* **EXERCISE INSTRUCTIONS**: Search the entries for the word "answer". Copy every line that holds it.

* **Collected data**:
=-=-=-=-=

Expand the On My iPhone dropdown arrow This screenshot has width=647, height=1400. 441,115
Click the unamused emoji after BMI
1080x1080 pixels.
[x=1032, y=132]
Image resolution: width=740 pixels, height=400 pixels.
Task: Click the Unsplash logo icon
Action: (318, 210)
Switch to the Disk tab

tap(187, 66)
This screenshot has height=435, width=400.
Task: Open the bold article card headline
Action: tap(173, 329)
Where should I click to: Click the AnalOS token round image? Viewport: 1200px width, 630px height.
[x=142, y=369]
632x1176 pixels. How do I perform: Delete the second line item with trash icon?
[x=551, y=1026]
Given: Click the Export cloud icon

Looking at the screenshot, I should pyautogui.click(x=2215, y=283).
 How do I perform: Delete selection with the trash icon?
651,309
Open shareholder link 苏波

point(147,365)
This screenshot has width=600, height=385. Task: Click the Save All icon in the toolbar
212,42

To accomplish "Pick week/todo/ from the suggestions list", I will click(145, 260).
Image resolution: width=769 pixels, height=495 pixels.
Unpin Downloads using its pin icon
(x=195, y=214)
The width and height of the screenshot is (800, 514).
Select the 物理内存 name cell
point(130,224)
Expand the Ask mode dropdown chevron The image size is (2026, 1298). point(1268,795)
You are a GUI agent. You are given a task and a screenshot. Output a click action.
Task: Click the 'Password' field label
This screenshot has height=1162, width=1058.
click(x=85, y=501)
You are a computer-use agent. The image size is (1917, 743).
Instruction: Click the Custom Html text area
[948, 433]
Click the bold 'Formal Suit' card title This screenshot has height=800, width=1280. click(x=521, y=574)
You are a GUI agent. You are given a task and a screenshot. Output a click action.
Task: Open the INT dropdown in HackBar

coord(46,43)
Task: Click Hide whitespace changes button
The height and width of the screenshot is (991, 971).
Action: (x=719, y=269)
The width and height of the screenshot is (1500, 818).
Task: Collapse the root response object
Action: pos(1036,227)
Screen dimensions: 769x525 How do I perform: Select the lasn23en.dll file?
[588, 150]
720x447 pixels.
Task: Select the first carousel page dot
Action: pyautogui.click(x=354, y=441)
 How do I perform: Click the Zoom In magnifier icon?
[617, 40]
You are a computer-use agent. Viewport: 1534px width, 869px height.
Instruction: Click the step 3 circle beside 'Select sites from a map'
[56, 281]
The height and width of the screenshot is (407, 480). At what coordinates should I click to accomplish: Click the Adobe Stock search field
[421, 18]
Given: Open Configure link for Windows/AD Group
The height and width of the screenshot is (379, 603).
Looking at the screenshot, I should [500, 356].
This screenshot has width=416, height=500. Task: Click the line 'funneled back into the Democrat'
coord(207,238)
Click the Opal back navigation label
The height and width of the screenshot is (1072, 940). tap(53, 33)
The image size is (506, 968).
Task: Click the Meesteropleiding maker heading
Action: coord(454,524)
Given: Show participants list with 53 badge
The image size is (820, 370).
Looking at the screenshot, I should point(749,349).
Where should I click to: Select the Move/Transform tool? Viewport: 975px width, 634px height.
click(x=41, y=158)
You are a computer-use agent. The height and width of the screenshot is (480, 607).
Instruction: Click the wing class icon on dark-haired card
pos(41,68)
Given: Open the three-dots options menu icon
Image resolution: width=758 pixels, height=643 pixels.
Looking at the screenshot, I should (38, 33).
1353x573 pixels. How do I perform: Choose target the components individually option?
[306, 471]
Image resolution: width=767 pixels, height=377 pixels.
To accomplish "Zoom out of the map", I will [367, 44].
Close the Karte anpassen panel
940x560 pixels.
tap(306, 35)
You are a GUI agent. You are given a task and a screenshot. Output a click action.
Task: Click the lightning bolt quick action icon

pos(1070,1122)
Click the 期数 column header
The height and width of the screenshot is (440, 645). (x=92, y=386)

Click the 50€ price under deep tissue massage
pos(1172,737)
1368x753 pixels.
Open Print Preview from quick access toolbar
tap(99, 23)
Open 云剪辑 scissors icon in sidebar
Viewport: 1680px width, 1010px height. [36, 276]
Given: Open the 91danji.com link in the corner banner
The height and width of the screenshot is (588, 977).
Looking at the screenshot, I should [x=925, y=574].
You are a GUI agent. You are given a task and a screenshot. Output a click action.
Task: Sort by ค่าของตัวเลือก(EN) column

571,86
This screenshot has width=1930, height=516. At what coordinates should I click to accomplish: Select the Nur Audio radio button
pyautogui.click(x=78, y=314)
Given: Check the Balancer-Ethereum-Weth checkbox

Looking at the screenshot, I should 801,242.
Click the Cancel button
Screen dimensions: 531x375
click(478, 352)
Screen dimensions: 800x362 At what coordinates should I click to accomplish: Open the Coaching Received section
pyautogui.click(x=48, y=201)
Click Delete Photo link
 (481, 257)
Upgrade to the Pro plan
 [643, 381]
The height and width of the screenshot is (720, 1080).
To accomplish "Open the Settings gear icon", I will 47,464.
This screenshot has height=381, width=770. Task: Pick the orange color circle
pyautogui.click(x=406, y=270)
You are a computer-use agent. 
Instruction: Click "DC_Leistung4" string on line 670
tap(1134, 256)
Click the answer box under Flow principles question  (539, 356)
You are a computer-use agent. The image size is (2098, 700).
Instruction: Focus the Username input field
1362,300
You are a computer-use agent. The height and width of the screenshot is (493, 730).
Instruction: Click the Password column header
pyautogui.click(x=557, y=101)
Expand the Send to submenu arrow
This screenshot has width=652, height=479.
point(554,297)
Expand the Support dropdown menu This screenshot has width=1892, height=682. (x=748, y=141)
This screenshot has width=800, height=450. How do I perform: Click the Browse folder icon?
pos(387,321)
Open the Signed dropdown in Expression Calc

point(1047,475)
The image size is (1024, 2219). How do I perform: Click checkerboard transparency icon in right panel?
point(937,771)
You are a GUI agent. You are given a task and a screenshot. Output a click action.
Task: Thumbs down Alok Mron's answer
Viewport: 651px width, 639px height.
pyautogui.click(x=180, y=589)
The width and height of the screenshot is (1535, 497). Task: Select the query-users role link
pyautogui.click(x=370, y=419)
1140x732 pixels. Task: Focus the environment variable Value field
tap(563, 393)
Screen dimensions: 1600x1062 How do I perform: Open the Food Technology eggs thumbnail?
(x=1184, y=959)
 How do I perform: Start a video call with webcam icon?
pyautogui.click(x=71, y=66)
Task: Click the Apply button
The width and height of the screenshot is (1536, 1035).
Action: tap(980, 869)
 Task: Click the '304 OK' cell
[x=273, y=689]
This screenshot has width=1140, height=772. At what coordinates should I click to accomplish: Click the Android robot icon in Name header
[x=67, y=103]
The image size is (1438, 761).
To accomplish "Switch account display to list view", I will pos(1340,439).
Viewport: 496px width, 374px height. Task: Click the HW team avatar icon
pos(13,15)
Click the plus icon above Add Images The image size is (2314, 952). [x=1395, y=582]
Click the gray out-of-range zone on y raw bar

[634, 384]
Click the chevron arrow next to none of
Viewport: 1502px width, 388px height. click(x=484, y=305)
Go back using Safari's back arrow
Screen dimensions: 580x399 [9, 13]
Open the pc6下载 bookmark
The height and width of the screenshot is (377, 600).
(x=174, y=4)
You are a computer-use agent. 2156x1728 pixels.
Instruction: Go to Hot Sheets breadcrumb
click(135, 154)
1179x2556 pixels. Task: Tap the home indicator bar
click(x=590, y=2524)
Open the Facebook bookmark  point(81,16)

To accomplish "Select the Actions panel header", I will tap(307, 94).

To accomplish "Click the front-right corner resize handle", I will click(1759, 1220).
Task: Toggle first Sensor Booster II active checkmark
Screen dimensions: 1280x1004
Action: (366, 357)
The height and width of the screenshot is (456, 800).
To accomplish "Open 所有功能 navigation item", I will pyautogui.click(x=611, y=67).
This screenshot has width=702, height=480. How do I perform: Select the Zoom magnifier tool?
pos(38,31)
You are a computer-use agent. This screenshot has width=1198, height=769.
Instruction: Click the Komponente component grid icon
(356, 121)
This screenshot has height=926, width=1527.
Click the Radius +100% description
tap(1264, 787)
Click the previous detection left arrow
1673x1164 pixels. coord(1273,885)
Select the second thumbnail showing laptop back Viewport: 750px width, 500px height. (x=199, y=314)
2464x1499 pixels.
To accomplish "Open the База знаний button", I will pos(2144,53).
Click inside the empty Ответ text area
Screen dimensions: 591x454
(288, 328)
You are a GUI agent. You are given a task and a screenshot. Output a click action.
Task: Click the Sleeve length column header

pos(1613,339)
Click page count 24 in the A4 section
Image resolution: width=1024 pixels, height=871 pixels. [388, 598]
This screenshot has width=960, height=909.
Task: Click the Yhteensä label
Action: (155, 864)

=-=-=-=-=

* **RESPONSE TO THE EXERCISE**:
Click the answer box under Flow principles question  (539, 356)
Task: Thumbs down Alok Mron's answer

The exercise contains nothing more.